さてブログを始めてまもなく一年になり申す次第、ことに思うのはTBでのコラボレイトの楽しききとは掲示板のRESとも次元が異なることにて候。
最近ではてつわんこ氏とのショーソン周辺の件、ゆりかもめ氏とのハイティンクなどが顕著な例であり、今後ブログがどのような局面をもたらすのかはいろいろ興味がつきなき事也。

 さてそんな全前回のハイティンクのウォルトンのコメントにいただいたショスタコービッチについてのゆりかもめ氏の言及せし件では当方が当該せる音盤になるのが、当八番にとござ候。

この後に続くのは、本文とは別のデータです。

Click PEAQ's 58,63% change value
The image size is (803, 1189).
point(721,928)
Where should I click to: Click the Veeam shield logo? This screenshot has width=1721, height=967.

 コンセルトヘボウに全部入れてほしい希望の感慨も一緒だったりするのもあるが、録音したデッカかハイティンクのあざといところで、コンドラシンの客演でオケがすでにトレーニングされた土壌を目論んでのショスタコービッチの適正をこのオケに見出しての起用のところも所見さるるところもあるのではともふと思い起こす次第。
 
 実にフィリップスのコンセルトヘボウのコンドラシンのライヴあたりをご拝聴召されると?皆様もその辺がふつふつと妄想せる事をお約束せるものなり。

 ハイティンクがオケの客演した指揮者の受容から巧妙な謎解きをしているといえば話は出来すぎだか・・・・非常に興味深い事実の連鎖でもありなん。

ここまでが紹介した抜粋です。